All directors of the Company receive an annual retainer of $7,670 but do not
receive any fees for attendance at regular or special meetings of the Board.
Directors who serve on the Company's Compensation Committee are paid an annual
retainer of $1,000 while the chair of the committee is paid $1,500. Directors
who serve on the Company's Audit Committee are paid an annual retainer of
$1,000, while the chair is paid $1,500. All members of the Audit Committee are
paid a $50 per meeting fee for regularly scheduled meetings (7 in 2007) and
$200 per meeting for unscheduled meetings (0 in 2007). The Audit Committee
member who sits on the Company's Disclosure Control Committee also receives an
annual retainer of $1,500.

                                       7


Each director and nominee of the Company also serves as a director of Union
Bank. Nonemployee directors of Union Bank receive an annual retainer of $5,917
and a per meeting fee of $587. Nonemployee directors of the Bank who serve on
the Bank's Trust Committee (the Bank Board's only committee) receive an annual
retainer of $1,000.

During 2007, Mr. Gibbons and Ms. Borck, who are full-time employees of the
Bank, served as directors of both the Company and Union Bank, and received the
annual retainer fee for serving on the Company's Board. Mr. Gibbons and Ms.
Borck were not separately compensated for their service as directors of Union
Bank or, in the case of Ms. Borck, for her service as a member of the Bank's
Trust Committee. All Company director fees paid to Mr. Gibbons and Ms. Borck
are disclosed in the summary compensation table and footnotes contained
elsewhere in this proxy statement under the caption "EXECUTIVE
COMPENSATION--2007 Summary Compensation Table."

Directors may also serve on one of the Bank's three regional advisory boards,
for St. Johnsbury or St. Albans, Vermont or Littleton, New Hampshire.
Nonemployee directors who serve on any of these advisory boards receive a per
meeting fee of $250.

Company directors are eligible to participate in the Executive Nonqualified
Excess Plan. The plan is a defined contribution plan designed to provide a
means by which participants may elect to defer receipt of current compensation
from the Company or its subsidiary in order to provide retirement or other
benefits as selected in the individual adoption agreements. There were no
nonemployee directors who chose to participate in the plan during 2007.

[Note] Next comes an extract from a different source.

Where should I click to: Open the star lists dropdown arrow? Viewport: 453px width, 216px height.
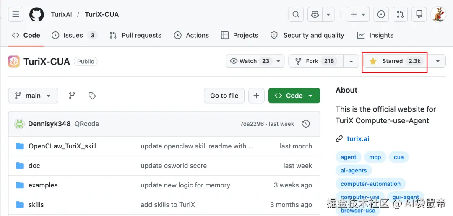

One nonemployee director is currently receiving annual payouts under the
Company's old defined benefit nonqualified Deferred Compensation Plan which was
frozen for new members in 1998 and frozen for additional deferrals in 2004. The
nonemployee director is entitled to future annual payments. No other
nonemployee directors are participants in the plan. The Company has purchased
insurance on the lives of the participants for the purpose of recouping in the
future the benefit payments made under the plan.

The Company's nonemployee directors were not eligible to receive any other form
of compensation during 2007.

The following table lists the annual cash compensation paid to the Company's
nonemployee directors during 2007:



                                    2007 Director Compensation Table (1)

                                                                   Non-Equity
                          Fees Earned or     Stock     Option    Incentive Plan      All Other
                         Paid in Cash (2)    Awards    Awards     Compensation     Compensation        Total
        Name                   ($)            ($)       ($)           ($)               ($)             ($)
-------------------------------------------------------------------------------------------------------------
                                                                                   
Steven J. Bourgeois          $30,025           $0        $0            $0          $ 2,250 (3)(4)    $ 32,275
Franklin G. Hovey, II        $30,675           $0        $0            $0          $ 4,000 (3)       $ 34,675
Richard C. Marron            $30,025           $0        $0            $0          $     0           $ 30,025
Robert P. Rollins            $31,225           $0        $0            $0          $75,500 (5)       $106,725
Richard C. Sargent           $30,175           $0        $0            $0          $     0           $ 30,175
John H. Steel                $29,425           $0        $0            $0          $     0           $ 29,425

--------------------
(1)   Nonemployee directors only.
(2)   Includes fees paid for service on the Boards of Directors and committees of both the Company and Union
      Bank.
(3)   Includes Regional Advisory Board fees.
(4)   Includes Disclosure Control Committee fees of $1,500.
(5)   Annual benefit payment under the Union Bankshares, Inc. Deferred Compensation Plan.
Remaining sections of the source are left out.